Wildlife Window: Battle of the jays and squirrels at the bird feeder - Loveland Reporter-Herald

Such confrontation might have inspired sumo wrestling or rugby. Maybe fighter planes.

Outside the window above my office desk, a tall post with crossbar suspends five bird feeders. While working, I can look out the window and see things that bring a little peace and joy, inspiration and knowledge into my life.

Last week, two species replaced that sense of peace with a blend of amusement and awe.

It was a battle over peanuts.

Not all bird species that utilize bird feeders eat peanuts; some species have specific likes and dislikes. Provide what they want, and they will be there; don’t provide what they want, and they will go elsewhere.

Bird feeding as a backyard hobby or pastime began to grow in popularity once field guides made identifying birds more achievable. As birding — the deliberate search to find and the effort to identify birds — developed as a recreation, the popular fascination for birds accelerated our culture’s involvement in feeding wild birds.

It’s a way to bring birds into our daily lives, a significant shift from birding as an occasional trip afield.

In the early decades of the 1900s, bird feeding developed as an incidental side commerce.
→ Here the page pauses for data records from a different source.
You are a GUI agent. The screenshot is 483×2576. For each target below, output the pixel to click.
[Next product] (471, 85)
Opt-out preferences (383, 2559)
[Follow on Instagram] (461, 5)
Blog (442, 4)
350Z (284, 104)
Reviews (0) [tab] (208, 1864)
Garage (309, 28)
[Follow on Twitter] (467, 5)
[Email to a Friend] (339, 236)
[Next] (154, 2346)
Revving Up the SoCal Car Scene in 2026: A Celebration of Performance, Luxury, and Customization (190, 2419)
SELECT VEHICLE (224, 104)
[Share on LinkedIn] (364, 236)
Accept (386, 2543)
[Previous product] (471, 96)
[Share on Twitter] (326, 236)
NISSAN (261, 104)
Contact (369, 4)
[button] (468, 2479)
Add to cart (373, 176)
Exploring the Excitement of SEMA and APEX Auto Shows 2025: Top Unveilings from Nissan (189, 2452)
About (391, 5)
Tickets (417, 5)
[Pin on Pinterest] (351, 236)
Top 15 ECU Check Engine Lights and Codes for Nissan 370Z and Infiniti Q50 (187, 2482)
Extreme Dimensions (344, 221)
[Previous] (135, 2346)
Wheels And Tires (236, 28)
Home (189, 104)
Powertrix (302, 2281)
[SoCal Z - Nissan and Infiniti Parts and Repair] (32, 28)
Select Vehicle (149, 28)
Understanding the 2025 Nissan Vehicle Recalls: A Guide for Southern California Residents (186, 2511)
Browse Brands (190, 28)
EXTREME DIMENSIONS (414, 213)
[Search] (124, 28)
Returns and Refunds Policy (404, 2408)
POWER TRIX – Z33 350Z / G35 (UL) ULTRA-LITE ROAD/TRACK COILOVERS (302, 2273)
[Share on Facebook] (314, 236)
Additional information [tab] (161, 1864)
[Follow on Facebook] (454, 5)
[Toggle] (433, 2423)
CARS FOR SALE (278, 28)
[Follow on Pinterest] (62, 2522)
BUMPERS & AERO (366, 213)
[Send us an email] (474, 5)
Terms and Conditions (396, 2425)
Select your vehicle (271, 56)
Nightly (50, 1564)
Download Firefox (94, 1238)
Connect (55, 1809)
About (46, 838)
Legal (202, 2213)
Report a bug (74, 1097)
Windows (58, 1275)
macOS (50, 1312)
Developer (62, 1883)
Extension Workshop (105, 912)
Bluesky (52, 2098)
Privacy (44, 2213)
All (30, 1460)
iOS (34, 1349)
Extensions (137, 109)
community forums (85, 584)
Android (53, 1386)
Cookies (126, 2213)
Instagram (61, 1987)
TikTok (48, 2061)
By the closing decades it had become a legitimate and substantial aspect of commerce and economics within agriculture and retail business.

Various surveys conducted by both government and nongovernment entities clearly indicate more people feed birds than either hunt or fish.

Research was slow to catch up with the growth in bird feeding, and it still hasn’t addressed a variety of questions. Nevertheless, some research clarifies details, three of which are essential to know and understand.

First, like all creatures, birds suffer various diseases. Conditions at bird feeders can cause certain diseases to spread. Not only can the birds get sick, but so can people. One particular salmonella bacterium presents hazard of spontaneous abortion in pregnant women.

Interviewing several veterinary pathologists, I learned none of them kept bird feeders active while their wives were pregnant.

Second, every species of bird that will use a bird feeder has its preference for food. What one bird likes another bird ignores. So, diversify the food to attract the most birds. Unfortunately, many bird food blends are more attractive to the human buyer than the avian eater.

Third, feeding birds is about what interests us; it is not about the birds needing us. They survived just fine for a really, really long time before bird feeding became a human pastime. So, don’t get emotionally entrapped in feeding the birds as an obligation to them.

These details were completely out of mind as I watched two blue jays challenge a fox squirrel. The squirrel was at the peanut feeder and the jays wanted the peanuts.

One jay would swoop in from above and behind the squirrel; the squirrel would turn and lunge at the jay; the second jay would swoop in and snatch a peanut while the squirrel was defensively distracted.

For a half hour they put on a show something like adding a fighter plane to a rugby match. Had there been more peanuts the quarrel, I’m sure, would have lasted much longer.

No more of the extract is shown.